Now, as a performance enhancement, the kernel allows the
architecture-specific definitions of the kernel three-level page table
to be modified so that the kernel page table looks more like what the
CPU wants to have for its TLB refill. The fact that this mapping is so
good that in many cases we can just directly re-use the kernel page
tables as the hardware page tables is obviously very clever of me, but
it doesn't change the basic fact that _conceptually_ they are two
different things.

>I wondered about that too. An interesting example would be the
>inverted page tables of the RS6000 (and isn't PA-RISC either the
>same or weird in a similar way: I know there's DVMA fun for PA-RISC).

The RS6000 doesn't have inverted page tables. It has a screwy hash
table that IBM calls an inverted page table, but it isn't. It's a simple
extension on the on-chip TLB, and should be treated as such. IBM is just
calling it something else to make it look better.

(Definition of page table: something that maps virtual addresses to
physical addresses. The IBM hashtables do NOT match that definition,
because they can only map _parts_ of the virtual address space. As such
they match the definition of a TLB: a "cache of virtual->physical
translation entries". I dare any IBM blockhead to try to refute this
without looking silly).

>Since nobody has tried porting Linux to RS6k (that I know about) and
>the current PA-RISC support is on top of a microkernel (or is there
>something native now?), there's never been a case where the Linux
>pgd/pmd/pte hasn't been general enough (whereas SVR4 HAT and
>*BSD/Mach would be).

Linux is able to handle the RS6000 hash tables quite well, thank you
very much. They exist on the PowerPC too, and there is already a native
port to that.

In fact, the Linux page table setup is a lot MORE versatile and cleaner
than the SVR4 HAT. Compare the amount of code needed in Linux to handle
different VM architectures (Sparc, i386, alpha, you name it) to the HAT
version. The Linux version is a lot smaller, and I'll bet you that it's
a lot faster too.

> Looked at another way: all the main architectures
>*are* covered by the Linux solution (PA-RISC is a "maybe" I suppose)
>so, since the Linux one gives enough generality to cover them and also
>gives performance benefits (less indirection and more opportunity for
>the compiler to optimise), it was a good design decision.
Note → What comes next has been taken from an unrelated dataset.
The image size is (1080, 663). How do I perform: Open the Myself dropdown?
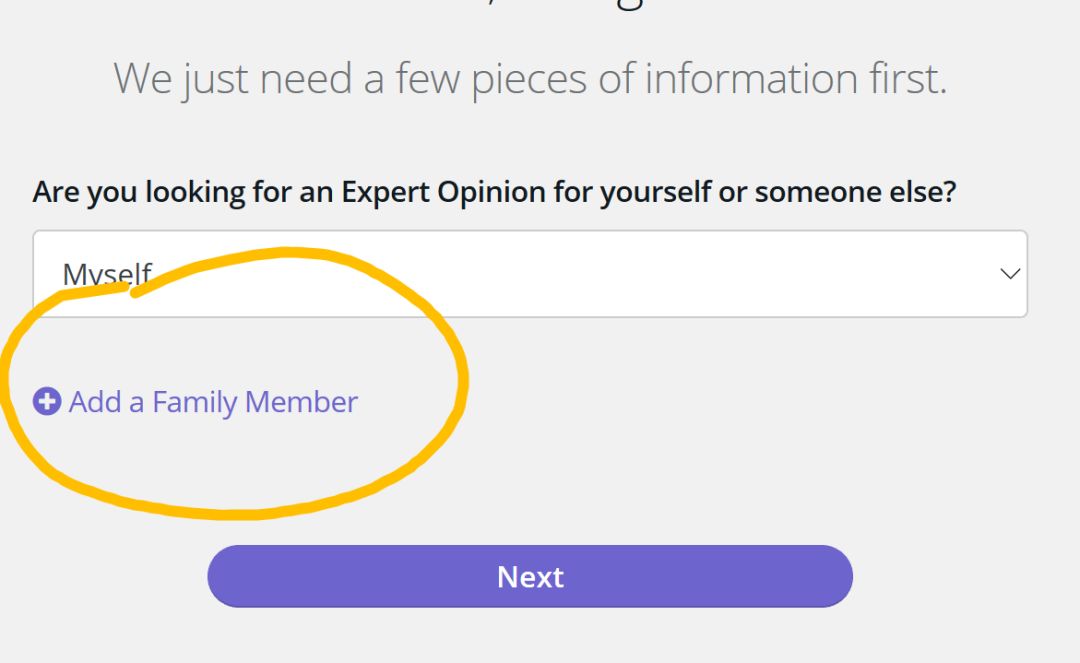pyautogui.click(x=529, y=274)
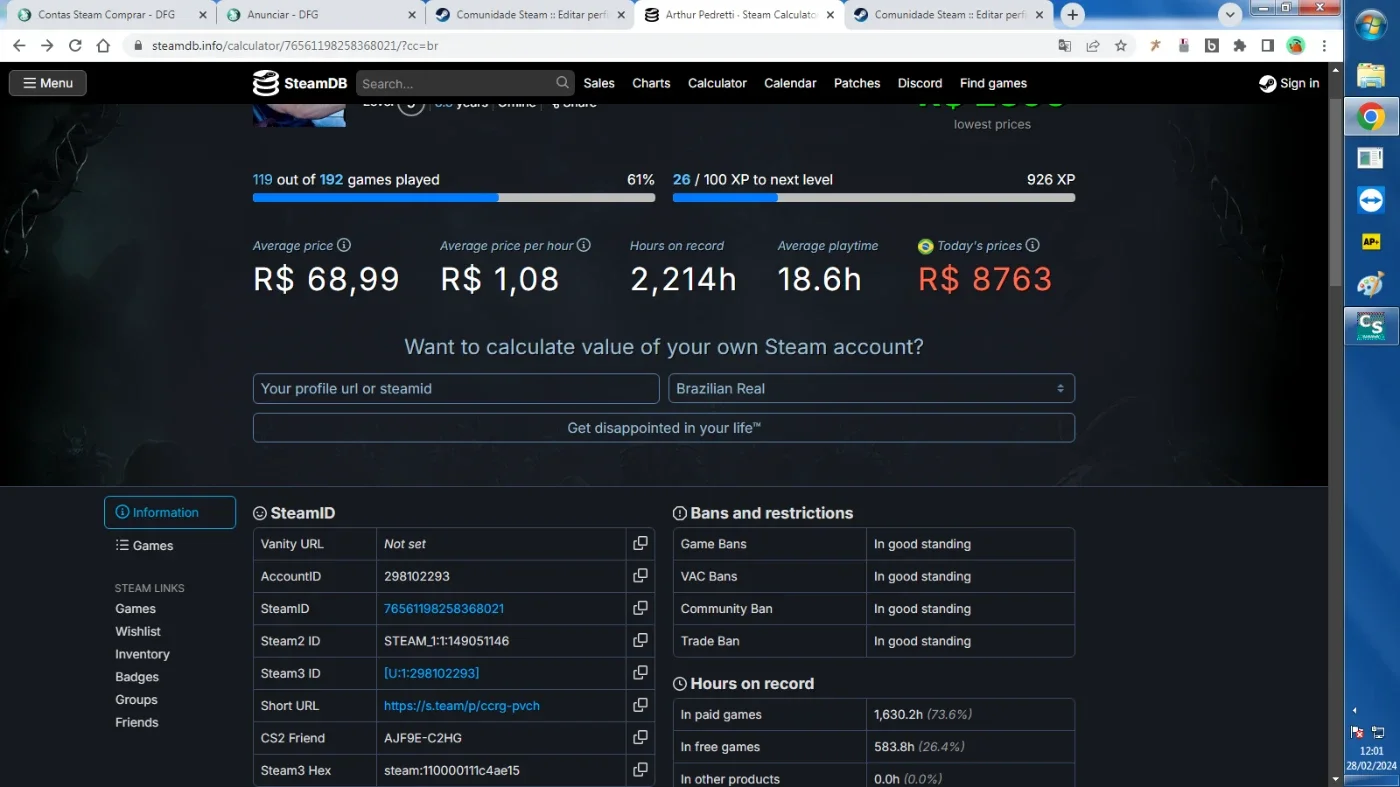Open the Short URL s.team link

(x=462, y=705)
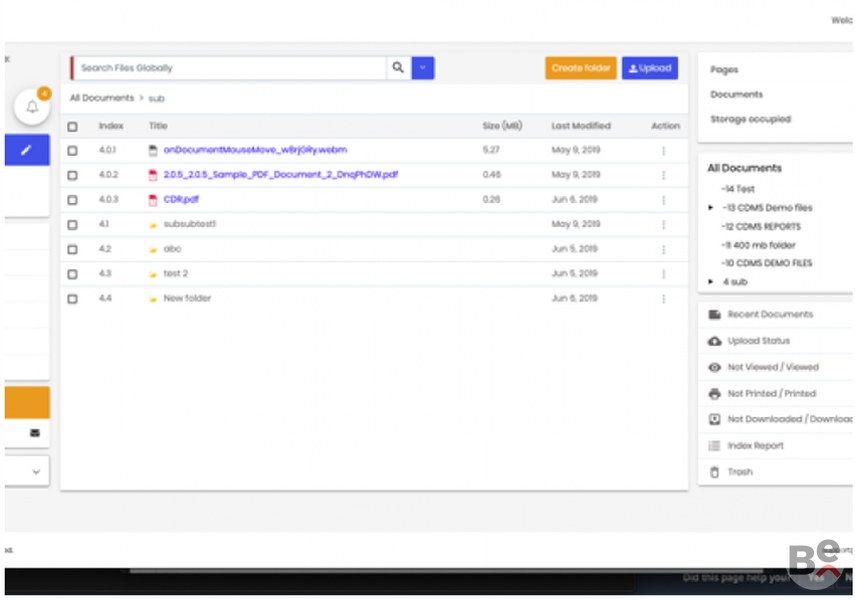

No. It was a good design decision, FULL STOP.

Yes, the Linux approach to page tables is faster than anybody else. But
no, that speed is not because it sacrificed generality, it's because I'm
a better designer than all the other people that designed virtual memory
subsystems. Sorry, but that's just how it is.

I'm not only exceedingly clever, I'm also a conceited little bugger,
ain't I?

>(But I'd still like to know if anyone has a mapping worked out for
>RS6k :-).

Just fetch any of the later development kernels, and look into the ppc
directories (include/asm-ppc/pgtable.h, arch/ppc/kernel/head.S and
arch/ppc/mm/fault.c).. Close your eyes and imagine that "ppc" really
says "rs6000" and you'll be home free.

And I'll bet that even on the RS6000 the Linux architecture-specific
support is just a small _fraction_ of what anybody else has to go
through.

Linus